→ **Available data**:
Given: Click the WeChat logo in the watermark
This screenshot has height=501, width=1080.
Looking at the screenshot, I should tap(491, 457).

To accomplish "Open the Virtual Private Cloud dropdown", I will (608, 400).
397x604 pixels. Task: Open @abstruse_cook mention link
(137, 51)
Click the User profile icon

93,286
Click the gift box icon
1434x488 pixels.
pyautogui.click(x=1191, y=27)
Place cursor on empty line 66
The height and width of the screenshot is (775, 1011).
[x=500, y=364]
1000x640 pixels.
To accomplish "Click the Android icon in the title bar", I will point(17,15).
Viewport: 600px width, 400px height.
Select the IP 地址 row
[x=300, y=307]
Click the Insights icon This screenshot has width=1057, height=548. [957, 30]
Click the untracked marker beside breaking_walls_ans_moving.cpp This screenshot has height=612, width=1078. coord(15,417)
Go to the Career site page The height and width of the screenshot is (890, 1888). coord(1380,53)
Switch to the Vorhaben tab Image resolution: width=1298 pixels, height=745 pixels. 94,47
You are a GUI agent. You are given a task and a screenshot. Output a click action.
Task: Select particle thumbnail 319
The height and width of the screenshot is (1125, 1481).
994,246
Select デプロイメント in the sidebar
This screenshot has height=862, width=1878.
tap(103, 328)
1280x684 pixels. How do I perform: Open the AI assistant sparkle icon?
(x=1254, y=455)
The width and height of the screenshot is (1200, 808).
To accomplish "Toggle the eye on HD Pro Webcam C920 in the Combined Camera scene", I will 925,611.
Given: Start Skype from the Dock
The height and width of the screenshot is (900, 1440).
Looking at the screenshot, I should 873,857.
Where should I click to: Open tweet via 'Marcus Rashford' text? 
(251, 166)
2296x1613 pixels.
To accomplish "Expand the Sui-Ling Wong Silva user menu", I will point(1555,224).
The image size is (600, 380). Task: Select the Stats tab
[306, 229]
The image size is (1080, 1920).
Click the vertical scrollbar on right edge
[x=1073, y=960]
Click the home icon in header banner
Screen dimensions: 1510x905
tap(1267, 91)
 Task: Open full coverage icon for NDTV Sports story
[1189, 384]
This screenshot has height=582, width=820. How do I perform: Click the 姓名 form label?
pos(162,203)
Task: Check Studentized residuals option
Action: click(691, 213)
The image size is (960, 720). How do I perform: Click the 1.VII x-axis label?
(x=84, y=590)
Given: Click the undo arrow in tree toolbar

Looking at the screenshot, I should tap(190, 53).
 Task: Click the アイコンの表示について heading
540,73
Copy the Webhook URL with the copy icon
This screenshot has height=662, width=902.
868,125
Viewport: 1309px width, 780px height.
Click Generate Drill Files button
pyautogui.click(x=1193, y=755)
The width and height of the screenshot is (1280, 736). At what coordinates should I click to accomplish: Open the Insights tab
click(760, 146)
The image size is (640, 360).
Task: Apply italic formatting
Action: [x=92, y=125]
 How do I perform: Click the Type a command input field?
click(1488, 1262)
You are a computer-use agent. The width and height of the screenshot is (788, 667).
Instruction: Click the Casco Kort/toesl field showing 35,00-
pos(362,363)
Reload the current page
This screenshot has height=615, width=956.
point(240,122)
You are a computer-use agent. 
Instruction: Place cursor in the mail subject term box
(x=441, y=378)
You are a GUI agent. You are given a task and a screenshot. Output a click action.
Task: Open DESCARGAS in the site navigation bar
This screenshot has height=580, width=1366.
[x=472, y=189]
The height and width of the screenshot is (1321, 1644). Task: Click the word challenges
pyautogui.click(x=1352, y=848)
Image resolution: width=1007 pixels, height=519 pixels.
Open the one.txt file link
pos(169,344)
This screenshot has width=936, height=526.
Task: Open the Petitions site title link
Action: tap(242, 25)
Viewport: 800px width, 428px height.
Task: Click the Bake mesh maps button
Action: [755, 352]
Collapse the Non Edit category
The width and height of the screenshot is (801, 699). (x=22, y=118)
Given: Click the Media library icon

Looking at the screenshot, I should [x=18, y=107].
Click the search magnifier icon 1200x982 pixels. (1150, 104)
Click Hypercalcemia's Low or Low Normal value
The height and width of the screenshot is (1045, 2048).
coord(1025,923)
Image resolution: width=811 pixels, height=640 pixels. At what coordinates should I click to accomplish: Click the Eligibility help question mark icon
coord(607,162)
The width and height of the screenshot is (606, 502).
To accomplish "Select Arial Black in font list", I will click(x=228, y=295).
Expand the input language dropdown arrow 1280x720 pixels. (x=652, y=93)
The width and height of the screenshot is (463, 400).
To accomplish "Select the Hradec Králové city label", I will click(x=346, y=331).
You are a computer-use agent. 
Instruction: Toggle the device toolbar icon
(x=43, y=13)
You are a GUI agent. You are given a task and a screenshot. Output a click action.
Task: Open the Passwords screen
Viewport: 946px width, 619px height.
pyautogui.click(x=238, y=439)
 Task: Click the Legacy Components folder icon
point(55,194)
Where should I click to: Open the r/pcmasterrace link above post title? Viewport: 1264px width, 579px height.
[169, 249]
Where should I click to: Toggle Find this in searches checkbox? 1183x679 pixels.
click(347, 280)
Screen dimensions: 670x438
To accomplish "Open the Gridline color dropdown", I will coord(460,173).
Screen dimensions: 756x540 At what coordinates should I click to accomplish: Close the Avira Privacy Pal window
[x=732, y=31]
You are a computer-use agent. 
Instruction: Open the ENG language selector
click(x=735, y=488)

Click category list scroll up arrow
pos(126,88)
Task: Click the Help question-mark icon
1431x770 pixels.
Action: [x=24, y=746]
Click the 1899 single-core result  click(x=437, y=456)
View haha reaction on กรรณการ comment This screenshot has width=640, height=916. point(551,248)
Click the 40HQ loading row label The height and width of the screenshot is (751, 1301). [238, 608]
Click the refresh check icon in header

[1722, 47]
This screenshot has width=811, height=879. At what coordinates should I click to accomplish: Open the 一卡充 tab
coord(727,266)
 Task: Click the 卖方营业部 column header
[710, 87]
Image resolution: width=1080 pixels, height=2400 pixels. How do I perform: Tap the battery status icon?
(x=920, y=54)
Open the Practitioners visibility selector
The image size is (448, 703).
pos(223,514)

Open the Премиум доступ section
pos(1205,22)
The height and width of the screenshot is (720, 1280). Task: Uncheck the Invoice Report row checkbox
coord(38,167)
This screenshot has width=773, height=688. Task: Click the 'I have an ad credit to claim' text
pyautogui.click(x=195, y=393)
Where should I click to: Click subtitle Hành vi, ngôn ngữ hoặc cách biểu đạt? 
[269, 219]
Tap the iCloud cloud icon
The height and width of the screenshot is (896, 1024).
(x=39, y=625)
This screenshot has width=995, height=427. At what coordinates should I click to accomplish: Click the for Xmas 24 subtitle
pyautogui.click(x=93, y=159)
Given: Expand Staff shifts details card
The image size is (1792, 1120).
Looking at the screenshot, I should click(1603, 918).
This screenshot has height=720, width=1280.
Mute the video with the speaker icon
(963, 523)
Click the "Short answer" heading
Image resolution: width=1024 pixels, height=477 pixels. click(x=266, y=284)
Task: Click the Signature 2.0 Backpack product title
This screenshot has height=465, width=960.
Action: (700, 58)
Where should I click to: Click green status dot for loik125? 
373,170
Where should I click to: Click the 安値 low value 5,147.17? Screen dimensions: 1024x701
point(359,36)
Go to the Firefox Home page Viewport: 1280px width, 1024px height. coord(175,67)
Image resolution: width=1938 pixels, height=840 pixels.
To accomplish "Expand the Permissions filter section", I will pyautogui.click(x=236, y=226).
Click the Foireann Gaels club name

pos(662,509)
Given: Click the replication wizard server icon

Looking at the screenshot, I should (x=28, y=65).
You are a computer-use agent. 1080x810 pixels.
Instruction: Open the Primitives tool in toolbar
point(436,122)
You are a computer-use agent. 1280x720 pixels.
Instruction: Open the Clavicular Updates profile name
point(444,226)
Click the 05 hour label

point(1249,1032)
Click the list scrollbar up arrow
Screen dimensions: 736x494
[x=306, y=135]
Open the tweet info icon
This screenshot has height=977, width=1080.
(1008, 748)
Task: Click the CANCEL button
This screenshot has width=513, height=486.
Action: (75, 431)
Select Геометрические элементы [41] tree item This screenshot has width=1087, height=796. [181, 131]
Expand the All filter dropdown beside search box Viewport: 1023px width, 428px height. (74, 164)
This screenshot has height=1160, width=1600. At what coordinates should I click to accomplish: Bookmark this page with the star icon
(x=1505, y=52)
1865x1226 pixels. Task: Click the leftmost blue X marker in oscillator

→ **What you need to do**:
What is needed is an exact copy of the entries from their first line down to the line with "Go to the Career", that line included, and nothing beyond it.

→ **Solved problem**:
Given: Click the WeChat logo in the watermark
This screenshot has height=501, width=1080.
Looking at the screenshot, I should tap(491, 457).

To accomplish "Open the Virtual Private Cloud dropdown", I will (608, 400).
397x604 pixels. Task: Open @abstruse_cook mention link
(137, 51)
Click the User profile icon

93,286
Click the gift box icon
1434x488 pixels.
pyautogui.click(x=1191, y=27)
Place cursor on empty line 66
The height and width of the screenshot is (775, 1011).
[x=500, y=364]
1000x640 pixels.
To accomplish "Click the Android icon in the title bar", I will point(17,15).
Viewport: 600px width, 400px height.
Select the IP 地址 row
[x=300, y=307]
Click the Insights icon This screenshot has width=1057, height=548. [957, 30]
Click the untracked marker beside breaking_walls_ans_moving.cpp This screenshot has height=612, width=1078. coord(15,417)
Go to the Career site page The height and width of the screenshot is (890, 1888). coord(1380,53)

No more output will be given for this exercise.